Problem to solve: All lines of the listing below must be reproduced character for character.
*** The data ***
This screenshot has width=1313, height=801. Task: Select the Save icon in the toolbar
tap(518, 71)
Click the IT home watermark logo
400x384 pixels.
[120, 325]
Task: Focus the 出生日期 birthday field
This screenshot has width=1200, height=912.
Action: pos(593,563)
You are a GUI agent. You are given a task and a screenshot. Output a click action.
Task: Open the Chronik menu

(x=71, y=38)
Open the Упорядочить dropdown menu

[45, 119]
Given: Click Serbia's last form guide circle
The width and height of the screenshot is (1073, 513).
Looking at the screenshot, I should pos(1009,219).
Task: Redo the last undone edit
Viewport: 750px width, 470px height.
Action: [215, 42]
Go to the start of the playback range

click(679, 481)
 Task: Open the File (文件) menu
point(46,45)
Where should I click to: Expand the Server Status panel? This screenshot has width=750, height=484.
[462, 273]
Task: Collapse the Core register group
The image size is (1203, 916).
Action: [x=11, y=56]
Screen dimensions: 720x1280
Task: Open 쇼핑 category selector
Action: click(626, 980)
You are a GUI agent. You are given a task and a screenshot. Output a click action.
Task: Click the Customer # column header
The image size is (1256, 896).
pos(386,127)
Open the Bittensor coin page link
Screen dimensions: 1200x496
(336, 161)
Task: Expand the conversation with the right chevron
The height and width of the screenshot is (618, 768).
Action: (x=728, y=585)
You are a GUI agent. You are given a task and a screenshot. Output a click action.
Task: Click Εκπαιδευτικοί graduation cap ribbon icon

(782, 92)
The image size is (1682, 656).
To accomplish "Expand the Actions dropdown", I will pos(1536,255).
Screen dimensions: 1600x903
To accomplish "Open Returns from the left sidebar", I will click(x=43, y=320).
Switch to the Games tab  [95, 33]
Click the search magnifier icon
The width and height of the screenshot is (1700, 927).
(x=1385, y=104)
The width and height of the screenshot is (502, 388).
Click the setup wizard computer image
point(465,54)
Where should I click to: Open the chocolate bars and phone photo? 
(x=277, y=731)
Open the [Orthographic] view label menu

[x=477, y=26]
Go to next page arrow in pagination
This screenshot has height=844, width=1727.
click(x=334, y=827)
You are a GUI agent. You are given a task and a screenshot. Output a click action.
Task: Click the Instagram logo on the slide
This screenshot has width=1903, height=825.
*** End of The data ***
Expected answer:
This screenshot has width=1313, height=801. Task: Select the Save icon in the toolbar
tap(518, 71)
Click the IT home watermark logo
400x384 pixels.
[120, 325]
Task: Focus the 出生日期 birthday field
This screenshot has width=1200, height=912.
Action: pos(593,563)
You are a GUI agent. You are given a task and a screenshot. Output a click action.
Task: Open the Chronik menu

(x=71, y=38)
Open the Упорядочить dropdown menu

[45, 119]
Given: Click Serbia's last form guide circle
The width and height of the screenshot is (1073, 513).
Looking at the screenshot, I should pos(1009,219).
Task: Redo the last undone edit
Viewport: 750px width, 470px height.
Action: [215, 42]
Go to the start of the playback range

click(679, 481)
 Task: Open the File (文件) menu
point(46,45)
Where should I click to: Expand the Server Status panel? This screenshot has width=750, height=484.
[462, 273]
Task: Collapse the Core register group
The image size is (1203, 916).
Action: [x=11, y=56]
Screen dimensions: 720x1280
Task: Open 쇼핑 category selector
Action: click(626, 980)
You are a GUI agent. You are given a task and a screenshot. Output a click action.
Task: Click the Customer # column header
The image size is (1256, 896).
pos(386,127)
Open the Bittensor coin page link
Screen dimensions: 1200x496
(336, 161)
Task: Expand the conversation with the right chevron
The height and width of the screenshot is (618, 768).
Action: (x=728, y=585)
You are a GUI agent. You are given a task and a screenshot. Output a click action.
Task: Click Εκπαιδευτικοί graduation cap ribbon icon

(782, 92)
The image size is (1682, 656).
To accomplish "Expand the Actions dropdown", I will pos(1536,255).
Screen dimensions: 1600x903
To accomplish "Open Returns from the left sidebar", I will click(x=43, y=320).
Switch to the Games tab  [95, 33]
Click the search magnifier icon
The width and height of the screenshot is (1700, 927).
(x=1385, y=104)
The width and height of the screenshot is (502, 388).
Click the setup wizard computer image
point(465,54)
Where should I click to: Open the chocolate bars and phone photo? 
(x=277, y=731)
Open the [Orthographic] view label menu

[x=477, y=26]
Go to next page arrow in pagination
This screenshot has height=844, width=1727.
click(x=334, y=827)
You are a GUI agent. You are given a task and a screenshot. Output a click action.
Task: Click the Instagram logo on the slide
This screenshot has width=1903, height=825.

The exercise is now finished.